AIM OF THE TASK >> Here the answer must be the exact run of lines from the line holding "Select the Antigravity" to the end of the material below, and nothing else.

PROVIDED RECORDS >>
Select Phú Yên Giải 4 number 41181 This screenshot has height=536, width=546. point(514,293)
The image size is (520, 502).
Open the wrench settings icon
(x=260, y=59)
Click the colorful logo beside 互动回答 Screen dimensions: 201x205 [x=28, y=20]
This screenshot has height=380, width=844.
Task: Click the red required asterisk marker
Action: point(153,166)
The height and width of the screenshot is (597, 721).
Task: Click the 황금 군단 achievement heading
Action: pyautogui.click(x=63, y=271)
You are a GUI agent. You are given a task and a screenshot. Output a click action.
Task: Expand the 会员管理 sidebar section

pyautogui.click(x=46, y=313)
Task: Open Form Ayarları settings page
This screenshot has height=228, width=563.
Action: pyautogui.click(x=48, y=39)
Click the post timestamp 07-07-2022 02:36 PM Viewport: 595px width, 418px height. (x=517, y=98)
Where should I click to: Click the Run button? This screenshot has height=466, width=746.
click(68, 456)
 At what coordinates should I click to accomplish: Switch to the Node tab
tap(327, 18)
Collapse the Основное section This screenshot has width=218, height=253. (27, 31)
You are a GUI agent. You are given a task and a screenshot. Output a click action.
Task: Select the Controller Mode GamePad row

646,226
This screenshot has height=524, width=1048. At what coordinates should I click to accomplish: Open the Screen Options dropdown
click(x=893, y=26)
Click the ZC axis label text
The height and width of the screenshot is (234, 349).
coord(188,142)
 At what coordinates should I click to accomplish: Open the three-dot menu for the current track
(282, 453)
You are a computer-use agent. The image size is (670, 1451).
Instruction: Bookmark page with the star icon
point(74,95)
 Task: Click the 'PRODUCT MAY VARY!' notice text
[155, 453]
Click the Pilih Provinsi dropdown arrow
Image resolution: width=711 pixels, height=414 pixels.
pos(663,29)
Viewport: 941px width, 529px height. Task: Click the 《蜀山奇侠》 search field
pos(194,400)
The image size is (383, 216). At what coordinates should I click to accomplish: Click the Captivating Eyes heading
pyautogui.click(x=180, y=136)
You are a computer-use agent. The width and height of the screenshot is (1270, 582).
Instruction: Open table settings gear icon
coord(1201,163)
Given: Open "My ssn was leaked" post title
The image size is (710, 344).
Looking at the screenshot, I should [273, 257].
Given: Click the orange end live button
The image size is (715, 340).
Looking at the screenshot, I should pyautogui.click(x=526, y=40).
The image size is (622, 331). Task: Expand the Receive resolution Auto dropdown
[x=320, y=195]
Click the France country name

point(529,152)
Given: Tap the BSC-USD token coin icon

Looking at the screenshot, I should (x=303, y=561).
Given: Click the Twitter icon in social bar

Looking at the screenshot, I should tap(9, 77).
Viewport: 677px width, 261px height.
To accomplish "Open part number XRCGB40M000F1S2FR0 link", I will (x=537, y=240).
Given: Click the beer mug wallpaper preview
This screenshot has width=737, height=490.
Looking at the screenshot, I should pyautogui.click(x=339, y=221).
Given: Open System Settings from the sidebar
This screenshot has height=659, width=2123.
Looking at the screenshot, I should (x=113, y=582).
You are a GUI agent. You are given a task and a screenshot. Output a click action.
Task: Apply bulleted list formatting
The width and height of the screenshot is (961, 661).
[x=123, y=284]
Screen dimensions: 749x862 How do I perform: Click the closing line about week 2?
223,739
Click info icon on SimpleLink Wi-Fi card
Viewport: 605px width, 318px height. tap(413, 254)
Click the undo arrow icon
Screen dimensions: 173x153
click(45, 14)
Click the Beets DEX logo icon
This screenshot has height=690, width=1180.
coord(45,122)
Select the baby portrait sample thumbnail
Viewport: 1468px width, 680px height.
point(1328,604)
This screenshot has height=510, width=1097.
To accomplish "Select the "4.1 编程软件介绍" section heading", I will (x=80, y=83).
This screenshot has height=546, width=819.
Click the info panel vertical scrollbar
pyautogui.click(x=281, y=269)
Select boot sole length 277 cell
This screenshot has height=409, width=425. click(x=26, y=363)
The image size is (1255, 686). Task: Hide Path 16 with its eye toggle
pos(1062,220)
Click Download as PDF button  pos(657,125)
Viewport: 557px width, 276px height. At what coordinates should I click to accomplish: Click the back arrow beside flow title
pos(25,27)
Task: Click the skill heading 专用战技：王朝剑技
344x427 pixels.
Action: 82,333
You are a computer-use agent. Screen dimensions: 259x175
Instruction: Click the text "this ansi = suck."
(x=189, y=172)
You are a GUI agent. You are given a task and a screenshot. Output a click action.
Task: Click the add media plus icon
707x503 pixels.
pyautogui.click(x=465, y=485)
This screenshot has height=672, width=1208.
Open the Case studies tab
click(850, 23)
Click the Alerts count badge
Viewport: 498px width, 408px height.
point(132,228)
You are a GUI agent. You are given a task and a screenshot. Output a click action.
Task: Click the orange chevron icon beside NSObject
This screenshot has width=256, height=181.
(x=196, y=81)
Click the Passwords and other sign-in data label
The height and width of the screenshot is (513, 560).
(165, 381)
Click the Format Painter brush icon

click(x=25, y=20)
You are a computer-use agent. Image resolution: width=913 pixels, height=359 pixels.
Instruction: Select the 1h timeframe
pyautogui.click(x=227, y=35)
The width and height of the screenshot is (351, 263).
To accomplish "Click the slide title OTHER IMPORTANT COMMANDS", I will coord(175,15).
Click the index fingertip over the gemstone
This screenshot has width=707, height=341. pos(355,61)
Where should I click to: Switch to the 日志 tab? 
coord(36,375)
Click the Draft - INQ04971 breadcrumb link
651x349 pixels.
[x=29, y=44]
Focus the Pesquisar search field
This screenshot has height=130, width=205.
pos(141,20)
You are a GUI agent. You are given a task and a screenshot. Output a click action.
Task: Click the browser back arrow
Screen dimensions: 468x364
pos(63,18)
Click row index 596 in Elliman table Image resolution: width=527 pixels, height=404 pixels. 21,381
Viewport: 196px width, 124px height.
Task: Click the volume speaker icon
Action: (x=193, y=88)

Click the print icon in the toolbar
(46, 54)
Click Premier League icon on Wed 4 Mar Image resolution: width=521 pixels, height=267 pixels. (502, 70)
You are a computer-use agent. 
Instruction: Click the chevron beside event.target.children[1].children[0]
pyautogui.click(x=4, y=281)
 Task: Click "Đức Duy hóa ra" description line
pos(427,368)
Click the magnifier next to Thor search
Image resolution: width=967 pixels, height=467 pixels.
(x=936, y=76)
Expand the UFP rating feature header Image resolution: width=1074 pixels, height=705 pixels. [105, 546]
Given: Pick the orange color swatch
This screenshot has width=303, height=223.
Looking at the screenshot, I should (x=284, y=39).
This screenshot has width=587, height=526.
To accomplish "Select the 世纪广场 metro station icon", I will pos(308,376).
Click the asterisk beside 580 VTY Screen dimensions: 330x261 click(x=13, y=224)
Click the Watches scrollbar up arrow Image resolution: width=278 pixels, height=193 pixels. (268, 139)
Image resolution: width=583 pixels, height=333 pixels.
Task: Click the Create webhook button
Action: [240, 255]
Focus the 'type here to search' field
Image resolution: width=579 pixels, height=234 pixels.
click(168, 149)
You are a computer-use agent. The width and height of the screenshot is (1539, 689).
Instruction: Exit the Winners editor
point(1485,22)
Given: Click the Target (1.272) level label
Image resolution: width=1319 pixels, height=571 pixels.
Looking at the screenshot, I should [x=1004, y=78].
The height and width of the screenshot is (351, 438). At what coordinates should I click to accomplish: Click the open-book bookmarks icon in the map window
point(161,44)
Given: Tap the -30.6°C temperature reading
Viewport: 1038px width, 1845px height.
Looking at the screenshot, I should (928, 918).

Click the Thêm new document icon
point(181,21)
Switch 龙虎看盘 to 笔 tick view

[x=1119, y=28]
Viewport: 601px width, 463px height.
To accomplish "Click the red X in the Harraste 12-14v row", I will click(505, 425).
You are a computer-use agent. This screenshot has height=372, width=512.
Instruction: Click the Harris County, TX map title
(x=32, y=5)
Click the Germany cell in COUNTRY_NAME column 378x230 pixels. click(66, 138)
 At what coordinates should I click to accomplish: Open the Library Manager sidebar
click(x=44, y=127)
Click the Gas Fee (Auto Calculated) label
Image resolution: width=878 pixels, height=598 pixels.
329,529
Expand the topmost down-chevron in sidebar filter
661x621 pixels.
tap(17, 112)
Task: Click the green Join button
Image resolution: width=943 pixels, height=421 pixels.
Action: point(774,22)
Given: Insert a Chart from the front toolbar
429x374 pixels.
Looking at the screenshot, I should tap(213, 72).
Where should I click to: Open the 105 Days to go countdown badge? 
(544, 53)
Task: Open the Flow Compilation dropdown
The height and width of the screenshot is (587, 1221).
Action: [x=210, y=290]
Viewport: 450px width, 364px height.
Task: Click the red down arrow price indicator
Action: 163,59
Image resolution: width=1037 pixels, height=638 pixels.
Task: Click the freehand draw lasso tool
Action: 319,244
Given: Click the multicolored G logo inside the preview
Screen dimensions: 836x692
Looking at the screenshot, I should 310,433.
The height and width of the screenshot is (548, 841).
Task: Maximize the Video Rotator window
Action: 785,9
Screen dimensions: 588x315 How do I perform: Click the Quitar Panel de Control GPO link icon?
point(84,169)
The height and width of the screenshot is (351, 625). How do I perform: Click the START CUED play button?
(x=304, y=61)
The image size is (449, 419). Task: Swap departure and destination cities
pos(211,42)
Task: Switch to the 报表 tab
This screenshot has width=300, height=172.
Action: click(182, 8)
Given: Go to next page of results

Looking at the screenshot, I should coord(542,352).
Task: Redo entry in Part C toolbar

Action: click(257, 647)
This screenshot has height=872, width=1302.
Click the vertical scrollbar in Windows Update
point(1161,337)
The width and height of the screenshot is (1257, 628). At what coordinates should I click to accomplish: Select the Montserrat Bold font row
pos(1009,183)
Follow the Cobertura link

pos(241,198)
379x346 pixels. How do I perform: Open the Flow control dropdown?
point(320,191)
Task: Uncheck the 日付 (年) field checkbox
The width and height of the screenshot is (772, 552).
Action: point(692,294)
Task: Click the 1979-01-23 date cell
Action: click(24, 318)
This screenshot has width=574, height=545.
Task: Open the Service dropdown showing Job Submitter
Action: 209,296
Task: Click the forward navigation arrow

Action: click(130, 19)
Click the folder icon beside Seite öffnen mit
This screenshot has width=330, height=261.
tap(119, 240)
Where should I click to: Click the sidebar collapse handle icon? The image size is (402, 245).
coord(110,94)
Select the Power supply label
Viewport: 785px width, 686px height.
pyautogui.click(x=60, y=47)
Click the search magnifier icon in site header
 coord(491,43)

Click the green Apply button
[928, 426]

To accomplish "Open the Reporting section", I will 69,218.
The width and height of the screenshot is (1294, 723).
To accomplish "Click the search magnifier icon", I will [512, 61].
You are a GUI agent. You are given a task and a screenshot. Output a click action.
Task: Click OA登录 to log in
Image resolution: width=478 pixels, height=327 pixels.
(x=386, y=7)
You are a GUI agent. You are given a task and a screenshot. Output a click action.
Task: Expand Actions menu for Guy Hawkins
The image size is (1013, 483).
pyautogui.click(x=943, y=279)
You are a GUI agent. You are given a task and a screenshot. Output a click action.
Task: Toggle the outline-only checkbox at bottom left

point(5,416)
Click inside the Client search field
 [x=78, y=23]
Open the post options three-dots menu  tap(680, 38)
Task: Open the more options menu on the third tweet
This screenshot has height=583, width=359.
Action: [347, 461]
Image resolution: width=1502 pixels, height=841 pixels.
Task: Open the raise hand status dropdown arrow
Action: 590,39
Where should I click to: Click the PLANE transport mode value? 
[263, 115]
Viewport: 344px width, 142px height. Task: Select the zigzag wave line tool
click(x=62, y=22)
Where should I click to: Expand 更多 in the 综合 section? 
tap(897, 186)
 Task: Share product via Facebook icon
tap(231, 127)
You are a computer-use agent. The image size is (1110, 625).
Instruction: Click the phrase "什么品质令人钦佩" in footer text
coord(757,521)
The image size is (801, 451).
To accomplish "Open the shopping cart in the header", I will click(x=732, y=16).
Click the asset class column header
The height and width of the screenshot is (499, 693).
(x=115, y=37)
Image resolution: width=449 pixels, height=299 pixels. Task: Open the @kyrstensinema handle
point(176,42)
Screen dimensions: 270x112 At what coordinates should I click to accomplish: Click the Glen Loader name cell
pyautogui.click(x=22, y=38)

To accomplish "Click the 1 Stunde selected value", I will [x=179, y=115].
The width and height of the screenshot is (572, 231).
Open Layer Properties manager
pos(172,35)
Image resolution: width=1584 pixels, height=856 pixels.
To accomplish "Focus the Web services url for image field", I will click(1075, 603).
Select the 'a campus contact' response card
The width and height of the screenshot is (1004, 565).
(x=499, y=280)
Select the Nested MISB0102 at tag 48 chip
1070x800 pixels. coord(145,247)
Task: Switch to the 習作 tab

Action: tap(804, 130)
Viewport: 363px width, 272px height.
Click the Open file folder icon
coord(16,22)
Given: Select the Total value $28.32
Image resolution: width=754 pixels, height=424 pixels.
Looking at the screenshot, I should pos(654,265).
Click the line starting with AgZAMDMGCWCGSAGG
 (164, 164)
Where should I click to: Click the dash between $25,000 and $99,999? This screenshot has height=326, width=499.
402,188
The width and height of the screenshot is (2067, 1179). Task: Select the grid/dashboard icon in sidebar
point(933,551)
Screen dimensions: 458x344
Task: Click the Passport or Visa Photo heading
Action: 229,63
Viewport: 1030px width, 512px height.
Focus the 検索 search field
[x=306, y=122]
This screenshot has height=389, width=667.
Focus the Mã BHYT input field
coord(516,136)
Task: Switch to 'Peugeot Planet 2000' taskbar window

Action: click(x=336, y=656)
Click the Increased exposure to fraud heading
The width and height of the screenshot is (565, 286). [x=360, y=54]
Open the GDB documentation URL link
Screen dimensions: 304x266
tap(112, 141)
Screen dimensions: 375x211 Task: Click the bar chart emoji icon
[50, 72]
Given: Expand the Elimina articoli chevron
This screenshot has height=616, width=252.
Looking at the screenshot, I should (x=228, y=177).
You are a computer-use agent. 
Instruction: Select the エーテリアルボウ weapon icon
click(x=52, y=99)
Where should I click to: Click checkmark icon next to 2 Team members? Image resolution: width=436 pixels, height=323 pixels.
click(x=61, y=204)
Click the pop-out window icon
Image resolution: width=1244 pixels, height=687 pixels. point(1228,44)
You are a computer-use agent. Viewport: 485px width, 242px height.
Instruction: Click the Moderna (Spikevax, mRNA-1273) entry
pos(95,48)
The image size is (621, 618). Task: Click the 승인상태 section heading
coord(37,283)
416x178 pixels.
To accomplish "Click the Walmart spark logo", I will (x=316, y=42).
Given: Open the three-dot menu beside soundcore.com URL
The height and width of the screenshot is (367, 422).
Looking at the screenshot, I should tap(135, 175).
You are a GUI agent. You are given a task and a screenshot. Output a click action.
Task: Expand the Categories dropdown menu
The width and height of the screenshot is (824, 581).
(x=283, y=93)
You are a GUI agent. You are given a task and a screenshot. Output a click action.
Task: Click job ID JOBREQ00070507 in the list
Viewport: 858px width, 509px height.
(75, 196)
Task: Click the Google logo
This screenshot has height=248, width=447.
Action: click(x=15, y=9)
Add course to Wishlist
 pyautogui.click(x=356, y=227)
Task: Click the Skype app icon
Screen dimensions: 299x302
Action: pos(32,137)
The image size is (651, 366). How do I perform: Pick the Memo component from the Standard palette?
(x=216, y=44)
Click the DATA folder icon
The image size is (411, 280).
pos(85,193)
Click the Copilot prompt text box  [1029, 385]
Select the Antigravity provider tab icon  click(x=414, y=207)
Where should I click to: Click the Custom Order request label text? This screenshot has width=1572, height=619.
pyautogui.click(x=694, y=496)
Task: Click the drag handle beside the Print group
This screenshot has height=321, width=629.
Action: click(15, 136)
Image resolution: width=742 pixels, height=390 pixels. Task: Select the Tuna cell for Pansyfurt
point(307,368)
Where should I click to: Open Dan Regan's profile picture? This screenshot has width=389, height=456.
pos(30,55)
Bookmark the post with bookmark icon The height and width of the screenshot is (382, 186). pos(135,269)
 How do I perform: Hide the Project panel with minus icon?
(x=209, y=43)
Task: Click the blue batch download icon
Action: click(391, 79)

RESULT OF THE TASK >>
Select the Antigravity provider tab icon  click(x=414, y=207)
Where should I click to: Click the Custom Order request label text? This screenshot has width=1572, height=619.
pyautogui.click(x=694, y=496)
Task: Click the drag handle beside the Print group
This screenshot has height=321, width=629.
Action: click(15, 136)
Image resolution: width=742 pixels, height=390 pixels. Task: Select the Tuna cell for Pansyfurt
point(307,368)
Where should I click to: Open Dan Regan's profile picture? This screenshot has width=389, height=456.
pos(30,55)
Bookmark the post with bookmark icon The height and width of the screenshot is (382, 186). pos(135,269)
 How do I perform: Hide the Project panel with minus icon?
(x=209, y=43)
Task: Click the blue batch download icon
Action: click(391, 79)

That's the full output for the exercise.